First Cartoon? The Current Contender
We are asked: what was the first Winston Churchill political cartoon? The earliest discovered so far is this one, from the “Essence of Parliament” column in Punch on 5 December 1900. It appeared about two months after young Winston was elected Member of Parliament for Oldham, Lancashire, on 1 October. Alas the cartoon (artist unknown) poses more questions than it answers. Churchill is being urged to exhibit modesty, a quality he was not known for. But who is doing the urging? We asked several authorities.
I first thought the man at right might be Joseph Chamberlain, known for his monocle. The “Great Joe” was an early mentor of Churchill, though they soon divided over Free Trade. But Andrew Roberts points out that Chamberlain had a slimmer build and never wore a moustache. Also, his boutonniere is not Chamberlain’s signature orchid, but what looks like a carnation.
And who is the chap at left, who has his right hand replaced by a hook? We asked Lord Dobbs, author of several fine Churchill novels. He referred to Lord Baker, former Home Secretary and Chairman of the Conservative Party, who has an interest in political cartoons.

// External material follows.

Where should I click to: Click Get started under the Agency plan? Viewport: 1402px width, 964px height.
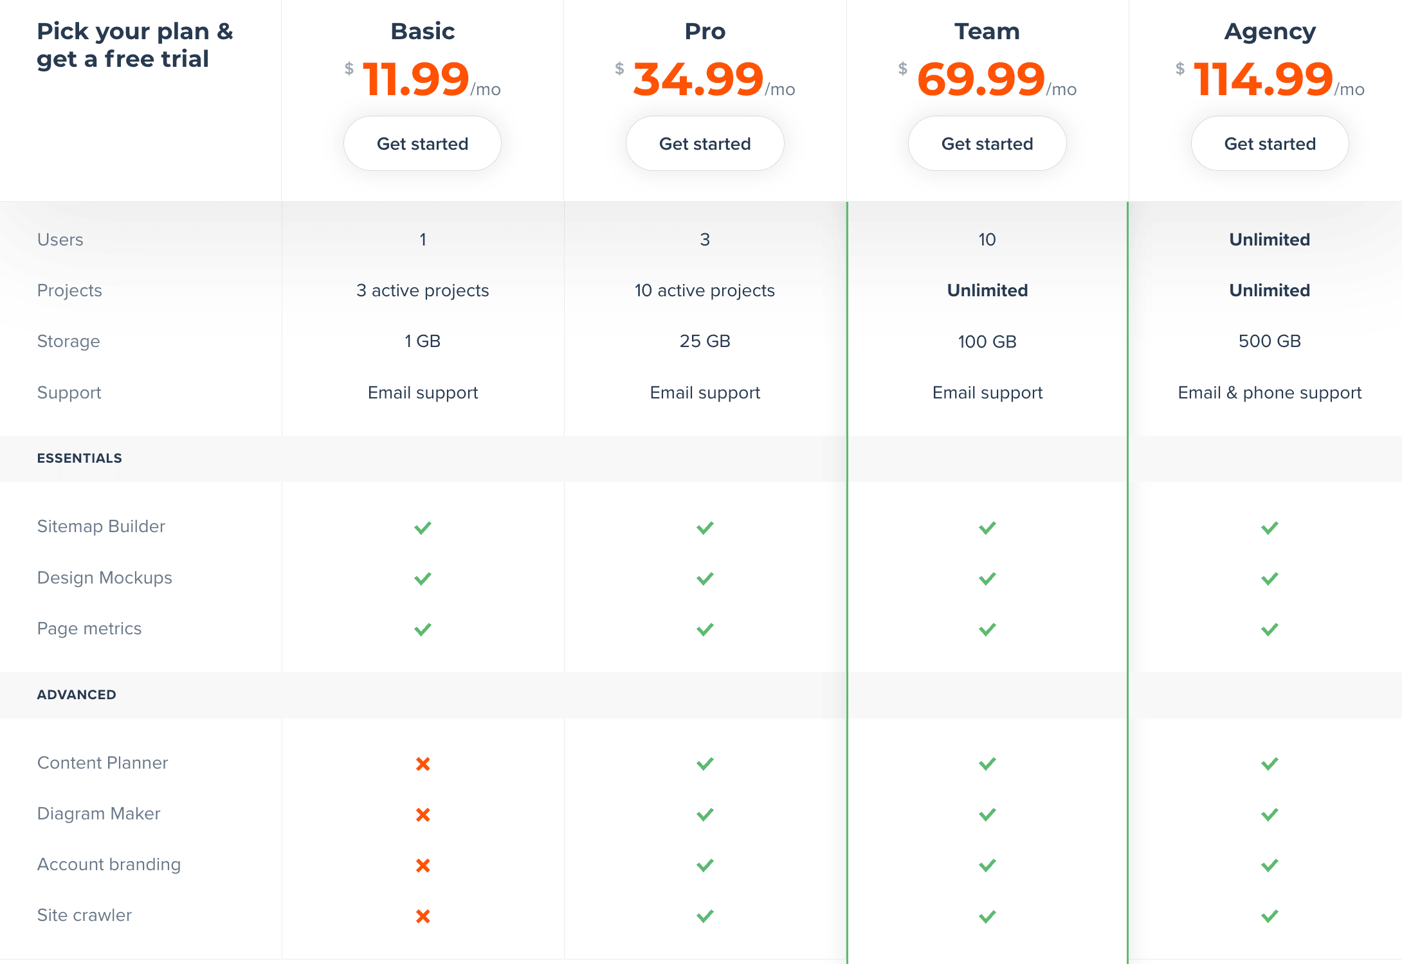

Lord Baker kindly searched for MPs with disabilities and found Michael Davitt, Irish Party, who last served as MP for South Mayo in 1895–99. Davitt had lost his right arm at the age of eleven. He became a prominent member of the Fenian movement, Lord Baker writes. “There are photographs and statues, but they do not show a hook and the sleeve of his coat was left empty.”
None of the Above?
Davitt left Parliament in 1899, but might fill the bill. He did sport an elaborate moustache, though the cartoon figure is older than his Wikipedia photo. Perhaps he’d gone grey—he died aged only 60 in 1906. Was Michael Davitt still notorious enough to get into cartoons in 1900? Did he wear bell-bottom trousers? I don’t know. Also, Davitt appears nowhere in Churchill’s books, speeches, letters and papers. We can find no Churchill relationship, except that both were sympathetic to Irish Home Rule.
Is this cartoon number 1? It seems likely that Oldham if not London journals published Churchill cartoons when he was first campaigning, in summer 1899. (Remember, 1900 was his second attempt at office. His first ended in defeat in July 1899.) His image might have appeared in the papers then.
Another expert consulted was Tim Benson of the Political Cartoon Society in London. He agrees with Andrew Roberts that the righthand figure is not Joseph Chamberlain, but has no conjecture either figure. Tim believes this is not the first political cartoon. He recommends a journal called Judy and Fun, which we couldn’t find on the web.
Punch, happily, is archived online, but this too presents problems. Searching for “Churchill” digitally produces five references in 1900: two to Lady Randolph Churchill, two on Winston’s escape from the Boers, and one on WSC addressing Oldham voters. But the search engine does not apply to images. We’d have to sift through 1899 and 1900 page by page. Fortunately Mr. Gary Stiles, who is publishing a book of Punch Churchill cartoons, has sifted already and assures us that 5 December 1900 saw the first cartoon in the famous magazine.
Earlier non-political cartoons
Churchill first achieved notoriety in the Second Boer War, when went he went “over the wall” and escaped the POW camp in Pretoria. He’d been sent there after helping British defenders in the famous armoured train incident. Arrested, he claimed he was a war correspondent. The Boers reasonably asked, then why was he among the British combatants?
Churchill’s response was to escape, leaving a jaunty note to M. de Souza, the Boer Secretary of War. For general amusement, I reproduce it here from my book of quotes, Churchill by Himself:
Sir,—I have the honour to inform you that as I do not consider that your Government have any right to detain me as a military prisoner, I have decided to escape from your custody. I have every confidence in the arrangements I have made with my friends outside, and I do not therefore expect to have another opportunity of seeing you.
I therefore take this occasion to observe that I consider your treatment of prisoners is correct and humane, and that I see no grounds for complaint. When I return to the British lines I will make a public statement to this effect. I have also to thank you personally for your civility to me, and to express the hope that we may meet again at Pretoria before very long, and under different circumstances.
Regretting that I am unable to bid you a more ceremonious or a personal farewell, I have the honour, to be, Sir, Your most obedient servant, Winston Churchill.
Naturally his colorful escape engendered various cartoons. But these were not political. So the search goes on.